-- Required work --
Copy each line in the data that includes the word "agent".

[Data excerpts — start]

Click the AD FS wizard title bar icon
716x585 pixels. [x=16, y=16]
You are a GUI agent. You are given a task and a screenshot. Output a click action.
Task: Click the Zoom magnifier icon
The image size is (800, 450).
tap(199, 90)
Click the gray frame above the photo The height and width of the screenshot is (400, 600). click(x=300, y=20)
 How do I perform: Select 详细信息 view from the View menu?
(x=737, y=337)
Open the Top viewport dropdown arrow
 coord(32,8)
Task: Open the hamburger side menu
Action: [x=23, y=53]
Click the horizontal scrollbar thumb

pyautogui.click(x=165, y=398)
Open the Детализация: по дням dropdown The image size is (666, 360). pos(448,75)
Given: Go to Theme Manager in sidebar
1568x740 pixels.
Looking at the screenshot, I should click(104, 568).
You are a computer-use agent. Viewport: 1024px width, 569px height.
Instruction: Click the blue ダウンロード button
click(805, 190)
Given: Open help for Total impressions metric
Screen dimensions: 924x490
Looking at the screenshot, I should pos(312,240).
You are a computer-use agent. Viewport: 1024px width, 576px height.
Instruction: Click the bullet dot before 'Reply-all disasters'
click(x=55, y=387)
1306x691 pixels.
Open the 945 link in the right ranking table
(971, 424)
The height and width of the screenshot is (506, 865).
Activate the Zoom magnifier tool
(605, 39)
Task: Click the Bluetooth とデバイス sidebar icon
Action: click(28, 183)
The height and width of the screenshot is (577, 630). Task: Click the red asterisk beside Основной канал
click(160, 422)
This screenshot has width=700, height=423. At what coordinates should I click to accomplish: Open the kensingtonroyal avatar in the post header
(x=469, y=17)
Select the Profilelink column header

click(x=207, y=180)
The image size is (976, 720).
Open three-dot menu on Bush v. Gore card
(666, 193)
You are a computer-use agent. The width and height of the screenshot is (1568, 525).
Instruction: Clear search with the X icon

[Data excerpts — finish]

-- Answer to this task --
You are a GUI agent. You are given a task and a screenshot. Output a click action.
You are a computer-use agent. Viewport: 1024px width, 569px height.
You are a computer-use agent. Viewport: 1024px width, 576px height.
You are a computer-use agent. The width and height of the screenshot is (1568, 525).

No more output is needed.